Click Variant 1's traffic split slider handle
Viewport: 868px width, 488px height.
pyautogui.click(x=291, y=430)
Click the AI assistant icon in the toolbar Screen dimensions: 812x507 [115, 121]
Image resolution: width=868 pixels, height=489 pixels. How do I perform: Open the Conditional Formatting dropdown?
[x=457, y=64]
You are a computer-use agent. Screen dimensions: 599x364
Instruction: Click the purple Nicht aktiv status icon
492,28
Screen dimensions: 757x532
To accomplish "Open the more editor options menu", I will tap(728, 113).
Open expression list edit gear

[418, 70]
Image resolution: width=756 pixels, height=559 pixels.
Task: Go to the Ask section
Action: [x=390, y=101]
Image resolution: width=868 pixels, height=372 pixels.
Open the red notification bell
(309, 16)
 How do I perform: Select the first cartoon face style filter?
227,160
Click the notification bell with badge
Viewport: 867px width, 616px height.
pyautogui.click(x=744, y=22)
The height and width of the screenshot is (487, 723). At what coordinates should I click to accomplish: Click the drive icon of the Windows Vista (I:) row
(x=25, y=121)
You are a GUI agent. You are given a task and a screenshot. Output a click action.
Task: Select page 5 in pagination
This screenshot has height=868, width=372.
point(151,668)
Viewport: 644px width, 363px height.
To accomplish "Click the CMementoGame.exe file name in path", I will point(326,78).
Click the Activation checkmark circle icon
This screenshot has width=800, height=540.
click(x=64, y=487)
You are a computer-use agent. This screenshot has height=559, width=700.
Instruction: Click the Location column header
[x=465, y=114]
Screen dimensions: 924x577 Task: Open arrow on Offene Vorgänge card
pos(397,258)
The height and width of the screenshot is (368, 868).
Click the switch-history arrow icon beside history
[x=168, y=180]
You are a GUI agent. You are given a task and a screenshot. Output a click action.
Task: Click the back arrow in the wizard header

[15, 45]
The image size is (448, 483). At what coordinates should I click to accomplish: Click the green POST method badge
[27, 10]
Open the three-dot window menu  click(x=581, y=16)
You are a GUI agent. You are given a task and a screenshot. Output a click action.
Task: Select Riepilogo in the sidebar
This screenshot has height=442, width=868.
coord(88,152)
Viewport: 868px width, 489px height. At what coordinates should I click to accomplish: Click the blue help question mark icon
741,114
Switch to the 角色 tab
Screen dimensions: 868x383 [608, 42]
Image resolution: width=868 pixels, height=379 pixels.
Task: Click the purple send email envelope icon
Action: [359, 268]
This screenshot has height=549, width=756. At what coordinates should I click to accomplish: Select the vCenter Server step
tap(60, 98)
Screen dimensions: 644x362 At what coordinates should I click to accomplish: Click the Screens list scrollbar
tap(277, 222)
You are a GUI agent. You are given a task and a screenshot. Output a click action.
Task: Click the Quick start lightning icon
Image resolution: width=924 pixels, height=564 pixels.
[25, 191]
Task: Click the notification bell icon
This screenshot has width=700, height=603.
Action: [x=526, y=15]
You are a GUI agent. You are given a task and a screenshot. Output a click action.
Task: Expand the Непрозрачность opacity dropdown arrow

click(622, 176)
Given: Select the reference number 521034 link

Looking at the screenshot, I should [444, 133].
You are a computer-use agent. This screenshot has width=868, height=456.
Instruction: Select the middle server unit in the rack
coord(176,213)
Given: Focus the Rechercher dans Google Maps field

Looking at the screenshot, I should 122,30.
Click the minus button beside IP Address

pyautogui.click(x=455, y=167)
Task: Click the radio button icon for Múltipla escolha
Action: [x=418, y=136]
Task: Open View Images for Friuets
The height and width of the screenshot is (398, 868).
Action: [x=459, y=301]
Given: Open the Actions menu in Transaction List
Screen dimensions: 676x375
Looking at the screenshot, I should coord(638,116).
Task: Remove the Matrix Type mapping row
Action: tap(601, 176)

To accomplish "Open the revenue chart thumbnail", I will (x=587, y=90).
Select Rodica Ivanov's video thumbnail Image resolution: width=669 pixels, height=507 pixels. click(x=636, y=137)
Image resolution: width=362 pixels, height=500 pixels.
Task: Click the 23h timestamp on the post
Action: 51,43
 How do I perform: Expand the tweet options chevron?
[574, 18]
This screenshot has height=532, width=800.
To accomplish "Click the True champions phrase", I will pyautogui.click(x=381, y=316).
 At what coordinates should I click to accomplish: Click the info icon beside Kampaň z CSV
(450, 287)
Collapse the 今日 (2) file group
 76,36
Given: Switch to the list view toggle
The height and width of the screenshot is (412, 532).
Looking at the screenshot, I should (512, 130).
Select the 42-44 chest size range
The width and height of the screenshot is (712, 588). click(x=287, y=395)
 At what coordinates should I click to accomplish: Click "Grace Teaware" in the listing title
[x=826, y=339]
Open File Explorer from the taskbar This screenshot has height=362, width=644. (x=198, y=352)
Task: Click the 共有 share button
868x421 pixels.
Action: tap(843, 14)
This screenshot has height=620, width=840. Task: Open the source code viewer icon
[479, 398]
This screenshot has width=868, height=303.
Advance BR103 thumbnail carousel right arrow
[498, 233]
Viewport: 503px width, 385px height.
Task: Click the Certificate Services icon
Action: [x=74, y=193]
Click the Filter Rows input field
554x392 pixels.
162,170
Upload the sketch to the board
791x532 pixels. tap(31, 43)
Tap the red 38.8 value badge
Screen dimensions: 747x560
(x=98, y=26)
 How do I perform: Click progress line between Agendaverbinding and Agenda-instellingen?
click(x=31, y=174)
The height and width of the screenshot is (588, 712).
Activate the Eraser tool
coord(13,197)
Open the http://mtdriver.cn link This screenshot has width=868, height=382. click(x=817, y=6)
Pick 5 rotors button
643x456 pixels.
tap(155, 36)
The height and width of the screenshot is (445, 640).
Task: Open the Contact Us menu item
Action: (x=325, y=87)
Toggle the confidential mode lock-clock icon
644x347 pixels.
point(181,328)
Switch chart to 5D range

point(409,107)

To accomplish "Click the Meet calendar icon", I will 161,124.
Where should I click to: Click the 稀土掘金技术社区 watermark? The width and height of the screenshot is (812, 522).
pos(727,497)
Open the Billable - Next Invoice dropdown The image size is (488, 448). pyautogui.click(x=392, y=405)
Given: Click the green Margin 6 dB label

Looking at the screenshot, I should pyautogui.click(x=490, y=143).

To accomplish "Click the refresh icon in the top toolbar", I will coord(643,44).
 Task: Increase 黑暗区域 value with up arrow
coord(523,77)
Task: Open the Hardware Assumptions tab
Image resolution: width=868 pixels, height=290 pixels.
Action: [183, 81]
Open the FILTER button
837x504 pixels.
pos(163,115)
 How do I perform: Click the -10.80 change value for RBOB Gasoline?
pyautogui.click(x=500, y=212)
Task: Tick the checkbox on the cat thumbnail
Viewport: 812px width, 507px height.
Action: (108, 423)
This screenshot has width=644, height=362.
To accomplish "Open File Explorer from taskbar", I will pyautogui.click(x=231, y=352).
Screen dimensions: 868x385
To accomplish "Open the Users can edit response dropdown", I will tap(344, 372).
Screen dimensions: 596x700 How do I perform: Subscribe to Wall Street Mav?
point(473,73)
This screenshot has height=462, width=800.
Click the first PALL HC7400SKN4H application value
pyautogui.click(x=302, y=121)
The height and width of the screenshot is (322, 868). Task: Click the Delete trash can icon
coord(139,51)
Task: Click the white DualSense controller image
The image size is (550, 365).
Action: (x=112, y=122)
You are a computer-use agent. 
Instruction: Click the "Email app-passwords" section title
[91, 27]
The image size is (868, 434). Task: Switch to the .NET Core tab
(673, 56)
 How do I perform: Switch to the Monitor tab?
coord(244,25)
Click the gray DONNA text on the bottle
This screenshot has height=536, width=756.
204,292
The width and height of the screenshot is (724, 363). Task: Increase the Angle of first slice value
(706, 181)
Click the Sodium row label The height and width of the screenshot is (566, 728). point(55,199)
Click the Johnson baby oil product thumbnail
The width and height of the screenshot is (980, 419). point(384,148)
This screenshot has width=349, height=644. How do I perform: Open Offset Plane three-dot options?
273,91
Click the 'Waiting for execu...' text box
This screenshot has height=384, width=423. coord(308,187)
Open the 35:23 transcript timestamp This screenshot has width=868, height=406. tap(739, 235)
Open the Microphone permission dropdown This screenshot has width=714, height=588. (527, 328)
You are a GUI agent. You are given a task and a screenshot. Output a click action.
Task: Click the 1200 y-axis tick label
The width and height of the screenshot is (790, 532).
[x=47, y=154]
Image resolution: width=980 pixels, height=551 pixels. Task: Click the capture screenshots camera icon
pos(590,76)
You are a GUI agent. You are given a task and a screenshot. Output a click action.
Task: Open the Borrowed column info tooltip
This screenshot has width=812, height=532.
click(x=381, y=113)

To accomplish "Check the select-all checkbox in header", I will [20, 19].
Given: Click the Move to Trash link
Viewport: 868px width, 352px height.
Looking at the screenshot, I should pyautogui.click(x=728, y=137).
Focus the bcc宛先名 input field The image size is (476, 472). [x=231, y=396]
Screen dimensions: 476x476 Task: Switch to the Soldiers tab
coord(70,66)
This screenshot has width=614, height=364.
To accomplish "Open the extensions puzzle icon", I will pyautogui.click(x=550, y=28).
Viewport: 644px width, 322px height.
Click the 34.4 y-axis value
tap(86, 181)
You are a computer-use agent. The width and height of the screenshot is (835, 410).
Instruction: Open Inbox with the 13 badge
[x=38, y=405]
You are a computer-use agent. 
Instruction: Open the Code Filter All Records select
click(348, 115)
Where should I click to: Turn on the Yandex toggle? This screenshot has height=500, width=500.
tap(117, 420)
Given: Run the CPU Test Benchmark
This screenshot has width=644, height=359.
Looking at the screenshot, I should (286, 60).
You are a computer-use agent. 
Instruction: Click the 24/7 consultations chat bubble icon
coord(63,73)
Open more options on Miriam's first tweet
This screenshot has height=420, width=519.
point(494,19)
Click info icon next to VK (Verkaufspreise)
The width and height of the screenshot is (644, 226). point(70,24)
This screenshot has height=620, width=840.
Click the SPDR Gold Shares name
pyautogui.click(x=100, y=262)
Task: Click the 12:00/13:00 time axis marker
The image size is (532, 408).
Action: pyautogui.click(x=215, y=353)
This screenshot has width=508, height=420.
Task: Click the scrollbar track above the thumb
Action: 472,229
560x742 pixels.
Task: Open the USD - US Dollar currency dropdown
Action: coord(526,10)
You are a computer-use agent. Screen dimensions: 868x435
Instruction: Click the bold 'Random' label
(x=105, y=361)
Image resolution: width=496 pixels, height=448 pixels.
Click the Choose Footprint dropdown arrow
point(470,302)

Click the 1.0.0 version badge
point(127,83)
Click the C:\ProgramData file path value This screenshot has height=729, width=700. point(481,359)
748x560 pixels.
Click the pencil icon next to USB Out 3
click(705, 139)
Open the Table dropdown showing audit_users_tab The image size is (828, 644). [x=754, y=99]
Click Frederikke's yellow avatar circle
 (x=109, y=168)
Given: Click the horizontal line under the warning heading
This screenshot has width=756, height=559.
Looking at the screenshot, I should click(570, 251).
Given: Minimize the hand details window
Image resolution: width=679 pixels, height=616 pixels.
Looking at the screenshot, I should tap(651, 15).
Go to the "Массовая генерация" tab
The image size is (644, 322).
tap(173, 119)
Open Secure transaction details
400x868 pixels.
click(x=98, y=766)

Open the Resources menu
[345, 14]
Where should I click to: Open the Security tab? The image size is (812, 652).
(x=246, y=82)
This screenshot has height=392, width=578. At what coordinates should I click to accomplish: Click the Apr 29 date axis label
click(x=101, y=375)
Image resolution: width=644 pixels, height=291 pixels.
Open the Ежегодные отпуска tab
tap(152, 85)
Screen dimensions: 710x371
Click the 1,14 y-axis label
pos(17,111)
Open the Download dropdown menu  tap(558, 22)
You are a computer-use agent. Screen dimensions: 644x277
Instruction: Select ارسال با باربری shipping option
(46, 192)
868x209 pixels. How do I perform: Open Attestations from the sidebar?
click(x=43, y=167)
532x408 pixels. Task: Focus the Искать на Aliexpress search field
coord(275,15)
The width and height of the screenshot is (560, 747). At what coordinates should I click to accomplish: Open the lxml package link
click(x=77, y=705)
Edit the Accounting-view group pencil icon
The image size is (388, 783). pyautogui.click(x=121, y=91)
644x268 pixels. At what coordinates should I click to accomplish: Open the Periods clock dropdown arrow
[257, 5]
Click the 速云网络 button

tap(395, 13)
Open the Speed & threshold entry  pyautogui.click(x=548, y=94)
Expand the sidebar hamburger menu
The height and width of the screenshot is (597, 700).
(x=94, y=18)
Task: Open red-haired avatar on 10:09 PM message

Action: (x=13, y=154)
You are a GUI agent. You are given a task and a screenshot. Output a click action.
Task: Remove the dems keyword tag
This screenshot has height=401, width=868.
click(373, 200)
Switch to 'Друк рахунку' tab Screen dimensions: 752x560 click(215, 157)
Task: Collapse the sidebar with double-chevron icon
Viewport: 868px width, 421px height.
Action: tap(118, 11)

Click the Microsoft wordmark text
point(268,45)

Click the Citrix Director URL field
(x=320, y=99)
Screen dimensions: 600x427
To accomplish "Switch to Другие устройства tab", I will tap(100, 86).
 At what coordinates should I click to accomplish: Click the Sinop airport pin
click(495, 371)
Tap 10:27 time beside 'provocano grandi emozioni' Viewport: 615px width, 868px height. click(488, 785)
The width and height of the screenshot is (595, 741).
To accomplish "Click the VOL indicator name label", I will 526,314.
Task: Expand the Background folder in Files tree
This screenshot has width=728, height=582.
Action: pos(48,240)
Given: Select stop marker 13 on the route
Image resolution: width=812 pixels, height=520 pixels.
........
- _Problem statement_: An exact copy of the lines above between the line holding "Open the 35:23" and the line holding "Viewport: 644px width, 322px height.", inclusive, is the whole answer.

- _The completed task_:
Open the 35:23 transcript timestamp This screenshot has width=868, height=406. tap(739, 235)
Open the Microphone permission dropdown This screenshot has width=714, height=588. (527, 328)
You are a GUI agent. You are given a task and a screenshot. Output a click action.
Task: Click the 1200 y-axis tick label
The width and height of the screenshot is (790, 532).
[x=47, y=154]
Image resolution: width=980 pixels, height=551 pixels. Task: Click the capture screenshots camera icon
pos(590,76)
You are a GUI agent. You are given a task and a screenshot. Output a click action.
Task: Open the Borrowed column info tooltip
This screenshot has width=812, height=532.
click(x=381, y=113)

To accomplish "Check the select-all checkbox in header", I will [20, 19].
Given: Click the Move to Trash link
Viewport: 868px width, 352px height.
Looking at the screenshot, I should pyautogui.click(x=728, y=137).
Focus the bcc宛先名 input field The image size is (476, 472). [x=231, y=396]
Screen dimensions: 476x476 Task: Switch to the Soldiers tab
coord(70,66)
This screenshot has width=614, height=364.
To accomplish "Open the extensions puzzle icon", I will pyautogui.click(x=550, y=28).
Viewport: 644px width, 322px height.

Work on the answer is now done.